(Problem requirements)
Output exactly the lines below, starting with the line that has "Click the red map marker pin" and going on through the line that has "The height and", both included, and no other lines.

(Supplied entries)
= = =

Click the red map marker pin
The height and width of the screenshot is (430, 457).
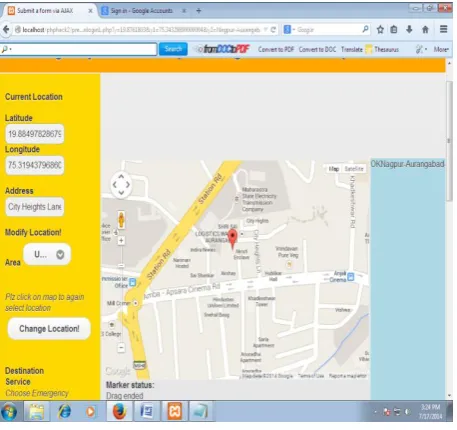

= = =

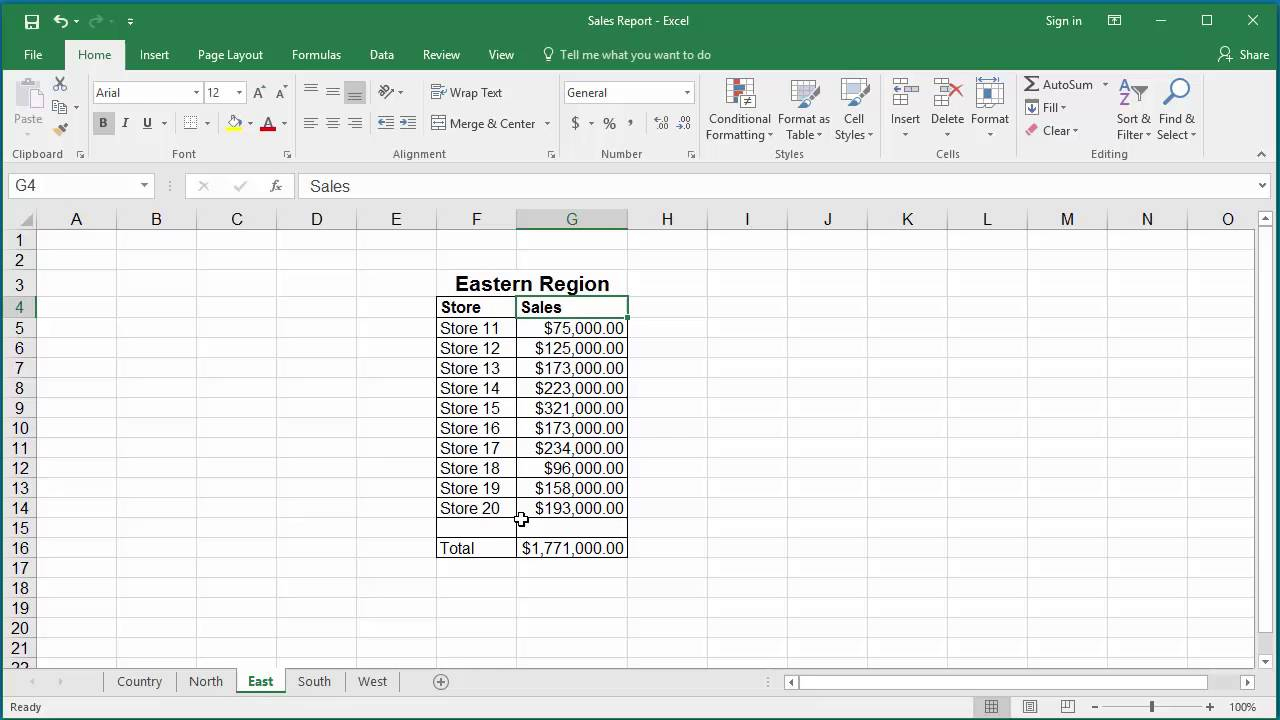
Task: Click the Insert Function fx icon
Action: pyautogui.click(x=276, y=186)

= = =

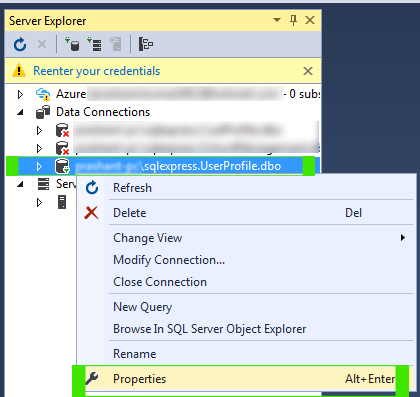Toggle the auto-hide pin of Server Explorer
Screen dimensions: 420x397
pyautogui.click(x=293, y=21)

= = =

(Solution to this task)
Click the red map marker pin
The height and width of the screenshot is (430, 457).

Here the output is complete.